Private Limited Company

 

England & Wales

 

2.                   Securities Act Exemption Applicable.

 

Prior to the Effective Date, in connection with the transactions contemplated by the Purchase Agreement and the Plan of Reorganization, the Applicants intend, under the terms and subject to the conditions set forth in the Purchase Agreement, the Disclosure Statement and the Plan of Reorganization, to offer $95.0 million of Notes to be issued in two series: (x) the “Series A-1 Notes,” to be issued to holders of First Lien Secured Notes Claims and which will be subject to an interest holiday from the date of issuance through November 1, 2019 and (y) the “Series A-2 Notes,” to be issued to Iroko and which will be subject to the rights of set-off and recoupment and related provisions set forth in the Purchase Agreement.
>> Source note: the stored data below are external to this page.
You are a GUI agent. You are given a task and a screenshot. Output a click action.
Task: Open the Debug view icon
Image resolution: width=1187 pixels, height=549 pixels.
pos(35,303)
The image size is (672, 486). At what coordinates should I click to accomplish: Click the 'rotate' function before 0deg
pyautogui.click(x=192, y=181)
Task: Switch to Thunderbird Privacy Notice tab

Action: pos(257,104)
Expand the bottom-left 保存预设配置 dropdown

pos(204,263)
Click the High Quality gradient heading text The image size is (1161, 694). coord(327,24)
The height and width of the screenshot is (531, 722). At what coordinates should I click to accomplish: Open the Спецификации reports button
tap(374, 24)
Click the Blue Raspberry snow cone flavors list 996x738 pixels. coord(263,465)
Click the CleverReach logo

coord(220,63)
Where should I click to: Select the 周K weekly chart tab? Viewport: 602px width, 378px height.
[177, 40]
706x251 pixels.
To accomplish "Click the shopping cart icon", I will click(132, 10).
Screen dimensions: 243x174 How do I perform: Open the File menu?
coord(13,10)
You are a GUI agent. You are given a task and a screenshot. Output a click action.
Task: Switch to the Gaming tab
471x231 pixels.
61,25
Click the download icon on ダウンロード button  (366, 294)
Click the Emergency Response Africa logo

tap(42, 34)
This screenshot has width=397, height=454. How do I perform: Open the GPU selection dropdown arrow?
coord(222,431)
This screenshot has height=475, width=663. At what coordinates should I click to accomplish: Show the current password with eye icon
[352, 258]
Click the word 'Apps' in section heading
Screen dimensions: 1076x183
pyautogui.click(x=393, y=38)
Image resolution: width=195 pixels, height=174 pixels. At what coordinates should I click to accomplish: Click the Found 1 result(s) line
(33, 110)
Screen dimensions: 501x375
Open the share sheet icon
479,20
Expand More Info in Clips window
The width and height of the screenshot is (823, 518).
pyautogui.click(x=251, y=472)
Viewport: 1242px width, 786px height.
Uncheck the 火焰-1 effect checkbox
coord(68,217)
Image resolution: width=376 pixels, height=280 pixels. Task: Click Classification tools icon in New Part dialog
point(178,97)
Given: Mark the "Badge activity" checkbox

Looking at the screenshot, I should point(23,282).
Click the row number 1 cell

The Notes will be issued pursuant to the indenture to be qualified under this Form T-3 (the “Indenture”), a copy of which is filed as Exhibit T3C to this application.

 

Series A-1 Notes

 

The Applicants believe that the offer and sale of the Series A-1 Notes in exchange for the First Lien Secured Notes Claims will satisfy the requirements of section 1145(a) of the Bankruptcy Code.  Accordingly, no registration statement will be filed under the Securities Act of 1933, as amended (the “Securities Act”) or any state securities laws in connection with such offer and sale. Section 1145 of the Bankruptcy Code provides that Section 5 of the Securities Act and any state law requirements for the offer and sale of a security do not apply to the offer or sale of stock, options, warrants or other securities by a debtor if (a) the offer or sale occurs under a plan of reorganization, (b) the recipients of the securities hold a claim against, an interest in, or claim for administrative expense against, the debtor, and (c) the securities are issued in exchange for a claim against or interest in a debtor or are issued principally in such exchange or partly for cash and property. To the extent that the solicitation of acceptances of the Plan of Reorganization constitutes an offer of new securities not exempt from registration under Section 1145(a)(1) of the Bankruptcy Code, the Applicants will also rely on Section 4(a)(2) of the Securities Act and, to the extent applicable, Regulation D promulgated thereunder.

 

Series A-2 Notes

 

The Series A-2 Notes issued to Iroko will be issued without registration in reliance upon the exemption set forth in Section 4(a)(2) of the Securities Act and/or Regulation S. Section 4(a)(2) of the Securities Act provides that the registration requirements of Section 5 of the Securities Act will not apply to the offer and sale of a security in connection with transactions not involving a public offering.  Any securities issued in reliance on Section 4(a)(2) will be “restricted securities” subject to resale restrictions and may be resold, exchanged, assigned or otherwise transferred only pursuant to an effective registration statement under the Securities Act or an applicable exemption from registration under the Securities Act and other applicable law.  Regulation S provides the registration requirements of Section 5 of the Securities Act will not apply to certain offerings and sales of securities outside of the United States.

 

3.                   Affiliates.

 

(a) As of the date of this application, each of the Expected Subsidiary Guarantors is a direct, wholly-owned subsidiary of Egalet Corp.

 

(b) As of the Effective Date, the Applicants expect that each of the Expected Subsidiary Guarantors will continue to be a direct, wholly-owned subsidiary of Egalet Corp. In addition, pursuant to the Purchase Agreement, on the Effective Date Iroko will receive as consideration thereunder 49% of the New Egalet Common Stock (subject to dilution only by the Management Incentive Plan).  The allocation of the remaining percentage ownership of Egalet Corp.’s voting securities on the Effective Date cannot be determined as this time.

 

(c) Certain directors and executive officers of the Applicants may be deemed their “affiliates” by virtue of their respective positions in each entity. See Item 4, “Directors and Executive Officers.”

 

(d) Certain persons may be deemed to be “affiliates” of the Applicants by virtue of their holdings of voting securities of the Applicants. See Item 5, “Principal Owners of Voting Securities.”

 

4.                   Directors and Executive Officers.

 

(a) Directors and Executive Officers of Egalet Corp. As of the date of this application, the executive officers and directors of Egalet Corp. are as set forth below. The mailing address and telephone number of each of them is c/o Egalet Corporation, 600 Lee Road, Suite 100, Wayne, Pennsylvania 19087; telephone number (610) 833-4200.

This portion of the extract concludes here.